→ **Extract provided**:
--- START ---

COVID-19 delays Harriet Tubman Museum opening; virtual tours held on Juneteenth

The Harriet Tubman Museum in Cape May was scheduled to open on Juneteenth, but COVID-19 forced delays. The museum is now offering virtual tours for the holiday.

News 12 Staff

Jun 19, 2020, 10:20 PM

Updated 1,581 days ago

Share:

The Harriet Tubman Museum in Cape May was scheduled to open on Juneteenth, but COVID-19 forced delays. The museum is now offering virtual tours for the holiday.
“Harriet Tubman, she didn’t let anything stop her and we as the Harriet Tubman Museum can’t be wimpy and let coronavirus stop us, so we have kept the work going and we’ve gotten to this date,” says museum president Bob Mullock.
June 19, or Juneteenth, commemorates the date that the last slaves were freed in the United States following the Civil War. The museum was supposed to open on this day, but the virus caused some construction delays. The museum is instead showing off the exhibits virtually, while explaining Tubman’s connection to Cape May.
“One summer, 1852 we know for sure, and there may have been others, she came to Cape May to work, to earn money,” says Barbara Dreyfuss, with the museum’s Board of Trustees. “After she was here that summer, she went back to the Eastern Shore. She freed nine more people. Newspaper accounts that you’ll see in the museum say she came back to Cape May with those people.”
Cape May was also the summer home for Philadelphia abolitionists. Museum officials say that they will showcase the rich history that many people have forgotten.
“As we’ve put this museum together, it’s like an onion that peels so many different stories,” says Mullock. “In fact, we’ve changed our theme as to the small museum with a big story, because it has great stories of slaves escaping across the Delaware Bay.”
The Board of Trustees says they decided to go ahead and open virtually with the opts of educating the public, especially during today’s social climate.
“Now I think there’s an awakening amount much of America that didn’t understand that the issues of the 1840s and 50s and 60s and the abolitionist movement and the fight for equality in the Civil Rights of the 60s, they didn’t understand that those efforts need to continue because that equality hasn’t been won,” says Dreyfuss.
The Smithsonian has named the Harriet Tubman Museum as one of the most-anticipated museum openings of 2020. Construction on the museum is expected to be complete by the end of June. It is set to open by mid- to late-July.

--- END ---

Stored items:
--- START ---

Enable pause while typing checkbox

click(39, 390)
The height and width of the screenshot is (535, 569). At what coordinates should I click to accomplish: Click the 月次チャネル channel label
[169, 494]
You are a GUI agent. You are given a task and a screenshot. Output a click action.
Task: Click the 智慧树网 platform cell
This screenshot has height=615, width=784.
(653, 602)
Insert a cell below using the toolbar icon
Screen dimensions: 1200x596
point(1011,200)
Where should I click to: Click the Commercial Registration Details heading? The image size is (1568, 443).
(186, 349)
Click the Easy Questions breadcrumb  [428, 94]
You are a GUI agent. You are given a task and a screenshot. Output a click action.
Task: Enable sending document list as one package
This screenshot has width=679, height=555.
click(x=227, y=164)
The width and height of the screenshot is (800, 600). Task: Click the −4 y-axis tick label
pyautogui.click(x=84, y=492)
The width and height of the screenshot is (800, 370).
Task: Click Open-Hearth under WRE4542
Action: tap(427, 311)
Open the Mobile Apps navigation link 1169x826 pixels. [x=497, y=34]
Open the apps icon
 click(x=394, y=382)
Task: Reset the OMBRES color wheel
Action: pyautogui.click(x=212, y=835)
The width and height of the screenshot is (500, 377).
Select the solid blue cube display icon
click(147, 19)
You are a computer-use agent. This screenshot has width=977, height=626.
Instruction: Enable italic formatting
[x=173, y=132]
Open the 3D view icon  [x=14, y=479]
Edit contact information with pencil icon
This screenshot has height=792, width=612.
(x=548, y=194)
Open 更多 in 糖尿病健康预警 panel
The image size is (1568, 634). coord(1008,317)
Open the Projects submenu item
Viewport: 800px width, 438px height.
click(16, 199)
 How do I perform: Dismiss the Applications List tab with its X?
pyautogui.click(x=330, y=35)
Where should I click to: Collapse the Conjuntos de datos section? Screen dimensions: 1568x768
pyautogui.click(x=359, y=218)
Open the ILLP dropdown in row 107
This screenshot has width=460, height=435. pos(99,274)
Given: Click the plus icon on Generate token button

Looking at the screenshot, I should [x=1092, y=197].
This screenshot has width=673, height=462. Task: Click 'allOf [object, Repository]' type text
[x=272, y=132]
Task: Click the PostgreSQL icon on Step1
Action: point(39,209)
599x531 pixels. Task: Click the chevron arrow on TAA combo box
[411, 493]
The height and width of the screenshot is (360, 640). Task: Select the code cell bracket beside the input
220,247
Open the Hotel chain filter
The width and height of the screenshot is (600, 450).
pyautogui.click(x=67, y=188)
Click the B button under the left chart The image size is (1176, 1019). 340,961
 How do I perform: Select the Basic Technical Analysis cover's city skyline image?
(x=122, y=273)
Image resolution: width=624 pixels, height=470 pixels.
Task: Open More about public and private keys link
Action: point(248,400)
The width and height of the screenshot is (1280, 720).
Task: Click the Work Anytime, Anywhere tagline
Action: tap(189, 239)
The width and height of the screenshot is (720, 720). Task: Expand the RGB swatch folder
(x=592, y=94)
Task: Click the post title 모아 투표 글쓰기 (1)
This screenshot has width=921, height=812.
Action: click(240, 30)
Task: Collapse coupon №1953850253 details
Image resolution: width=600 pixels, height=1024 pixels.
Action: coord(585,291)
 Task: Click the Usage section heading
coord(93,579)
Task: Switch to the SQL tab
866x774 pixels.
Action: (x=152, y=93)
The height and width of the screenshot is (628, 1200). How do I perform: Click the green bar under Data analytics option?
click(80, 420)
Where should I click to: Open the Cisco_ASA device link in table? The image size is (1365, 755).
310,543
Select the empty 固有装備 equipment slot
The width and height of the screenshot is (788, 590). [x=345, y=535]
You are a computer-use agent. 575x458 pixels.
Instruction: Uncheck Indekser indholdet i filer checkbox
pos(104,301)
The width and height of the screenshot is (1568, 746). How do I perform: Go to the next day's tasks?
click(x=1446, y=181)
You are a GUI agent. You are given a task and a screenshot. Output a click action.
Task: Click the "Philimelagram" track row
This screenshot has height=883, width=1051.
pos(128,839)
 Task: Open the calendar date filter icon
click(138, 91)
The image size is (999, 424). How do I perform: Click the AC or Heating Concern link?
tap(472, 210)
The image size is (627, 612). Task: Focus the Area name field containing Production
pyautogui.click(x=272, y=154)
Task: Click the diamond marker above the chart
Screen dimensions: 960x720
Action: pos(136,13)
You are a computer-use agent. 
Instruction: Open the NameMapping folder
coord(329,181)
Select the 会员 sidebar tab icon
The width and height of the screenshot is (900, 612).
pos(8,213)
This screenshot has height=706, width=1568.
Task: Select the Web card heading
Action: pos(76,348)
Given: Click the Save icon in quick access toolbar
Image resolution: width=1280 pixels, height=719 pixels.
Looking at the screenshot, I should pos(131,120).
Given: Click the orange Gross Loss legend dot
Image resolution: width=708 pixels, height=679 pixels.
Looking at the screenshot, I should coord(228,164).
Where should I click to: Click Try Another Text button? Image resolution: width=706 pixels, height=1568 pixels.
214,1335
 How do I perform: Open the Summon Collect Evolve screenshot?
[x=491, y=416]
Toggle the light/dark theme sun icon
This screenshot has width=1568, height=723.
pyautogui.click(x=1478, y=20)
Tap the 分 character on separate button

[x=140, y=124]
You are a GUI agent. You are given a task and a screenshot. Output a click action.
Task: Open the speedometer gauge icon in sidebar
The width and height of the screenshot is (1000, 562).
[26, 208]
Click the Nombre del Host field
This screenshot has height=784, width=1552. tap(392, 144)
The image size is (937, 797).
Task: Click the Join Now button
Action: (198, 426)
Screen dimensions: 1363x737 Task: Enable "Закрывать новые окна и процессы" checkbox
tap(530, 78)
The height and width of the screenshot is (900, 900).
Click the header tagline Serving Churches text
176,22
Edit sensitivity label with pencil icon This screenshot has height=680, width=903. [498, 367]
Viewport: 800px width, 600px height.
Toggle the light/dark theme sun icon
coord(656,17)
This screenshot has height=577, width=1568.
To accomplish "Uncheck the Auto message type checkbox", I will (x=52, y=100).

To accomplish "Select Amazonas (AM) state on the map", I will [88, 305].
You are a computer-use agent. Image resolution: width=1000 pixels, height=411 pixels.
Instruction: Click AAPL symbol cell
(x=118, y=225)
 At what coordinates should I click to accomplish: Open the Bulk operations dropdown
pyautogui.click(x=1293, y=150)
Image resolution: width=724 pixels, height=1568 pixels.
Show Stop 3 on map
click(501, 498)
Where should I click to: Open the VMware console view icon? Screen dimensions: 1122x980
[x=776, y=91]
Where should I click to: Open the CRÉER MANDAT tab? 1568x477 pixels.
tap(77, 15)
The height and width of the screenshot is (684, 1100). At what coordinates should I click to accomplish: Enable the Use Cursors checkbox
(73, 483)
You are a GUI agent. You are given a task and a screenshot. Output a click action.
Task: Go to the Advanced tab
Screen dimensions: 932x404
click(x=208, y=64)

--- END ---

→ **To do**:
Rewrite everything in the article on the Harriet Tubman Museum's delayed opening from "The Board of" down to "mid- to late-July.", putting "American Alliance of Museums" in place of "Smithsonian".

→ **Expected answer**:
The Board of Trustees says they decided to go ahead and open virtually with the opts of educating the public, especially during today’s social climate.
“Now I think there’s an awakening amount much of America that didn’t understand that the issues of the 1840s and 50s and 60s and the abolitionist movement and the fight for equality in the Civil Rights of the 60s, they didn’t understand that those efforts need to continue because that equality hasn’t been won,” says Dreyfuss.
The American Alliance of Museums has named the Harriet Tubman Museum as one of the most-anticipated museum openings of 2020. Construction on the museum is expected to be complete by the end of June. It is set to open by mid- to late-July.